Why hasn’t commercial air travel gotten any faster since the 1960s?

In an era when everything else is accelerating, airplanes are actually flying at slower speeds than they used to…

By Peter Dunn

Specified cruising speeds for commercial airliners today range between about 480 and 510 knots, compared to 525 knots for the Boeing 707, a mainstay of 1960s jet travel. Why? “The main issue is fuel economy,” says aeronautics and astronautics professor Mark Drela. “Going faster eats more fuel per passenger-mile. This is especially true with the newer ‘high-bypass’ jet engines with their large-diameter front fans.”

Observant fliers can easily spot these engines, with air intakes nearly 10 feet across, especially on newer long-range two-engine jetliners. Older engines had intakes that were less than half as wide and moved less air at higher speeds; high-bypass engines achieve the same thrust with more air at lower speed by routing most of the air (up to 93 percent in the newest designs) around the engine’s turbine instead of through it. “Their efficiency peaks are at lower speeds, which causes airplane builders to favor a somewhat slower aircraft,” says Drela. “A slower airplane can also have less wing sweep, which makes it smaller, lighter and hence less expensive.” The 707’s wing sweep was 35 degrees, while the current 777’s is 31.6 degrees.

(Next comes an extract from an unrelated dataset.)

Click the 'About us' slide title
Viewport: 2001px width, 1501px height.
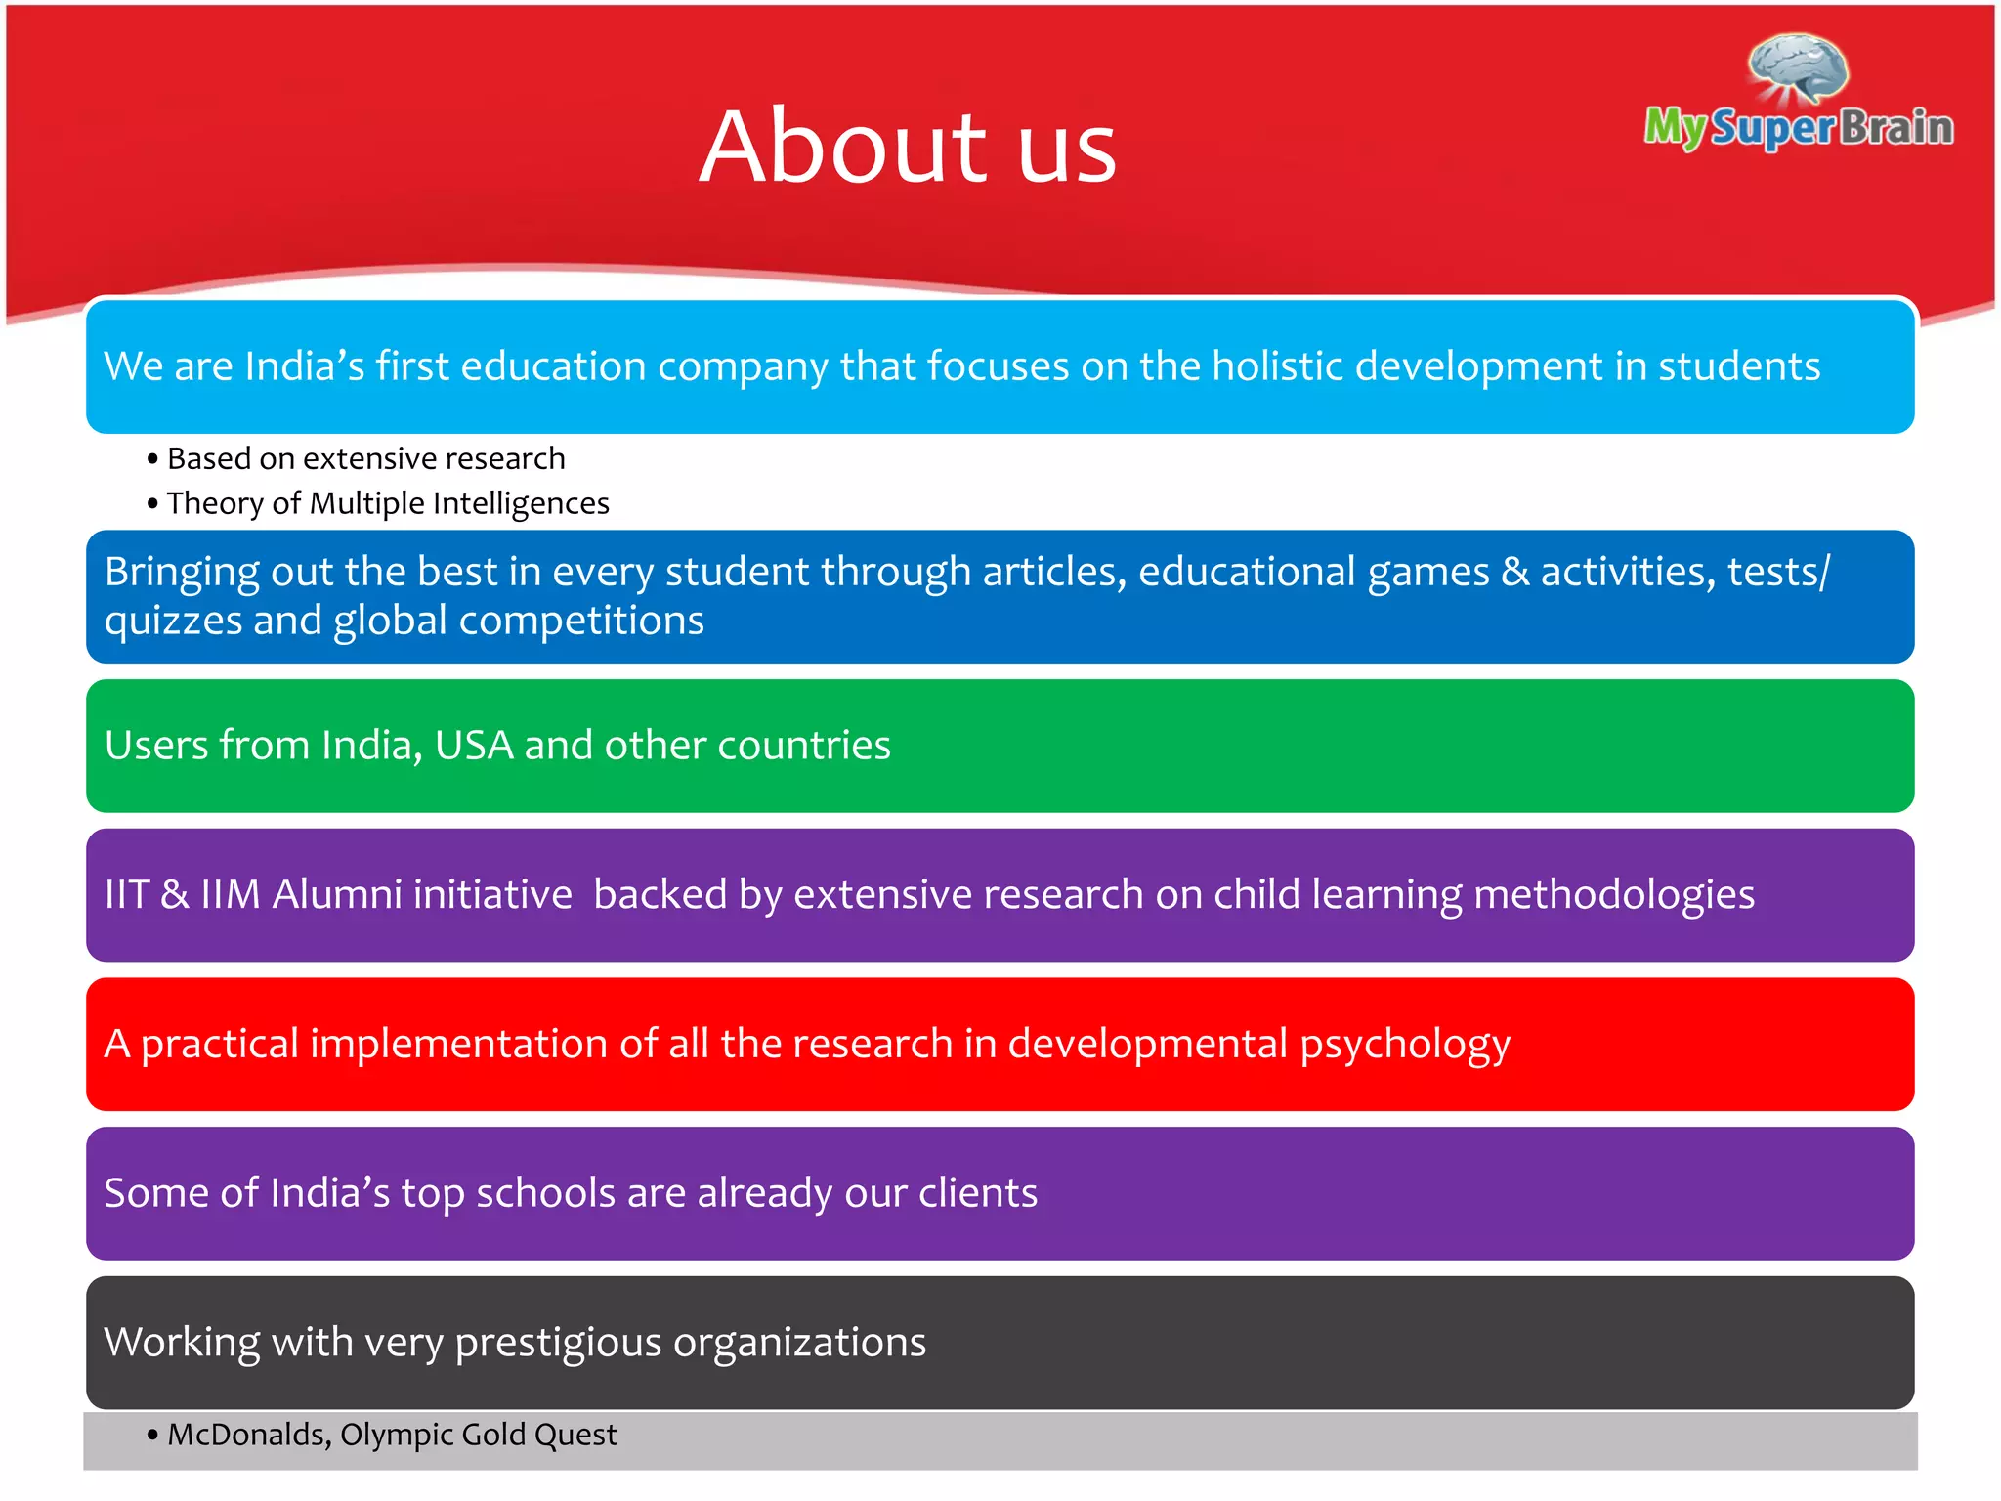point(908,147)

There was, of course, one big exception: the Concorde flew primarily trans-Atlantic passenger routes at just over twice the speed of sound from 1976 until 2003. Product of a treaty between the British and French governments, the Concorde served a small high-end market and was severely constrained in where it could fly. An aircraft surpassing the speed of sound generates a shock wave that produces a loud booming sound as it passes overhead; fine, perhaps, over the Atlantic Ocean, but many countries banned supersonic flights over their land. The sonic-boom problem “was pretty much a show-stopper for supersonic transports,” says Drela.

Some hope for future supersonic travel remains, at least for those able to afford private aircraft. Several companies are currently developing supersonic business jets. Their smaller size and creative new “boom-shaping” designs could reduce or eliminate the noise, and Drela notes that supersonic flight’s higher fuel burn per passenger-mile will be less of an issue for private operators than airlines. “But whether they are politically feasible is another question,” he notes.

For now, it seems, travelers will have to appreciate the virtues of high-bypass engines, and perhaps bring along a good book.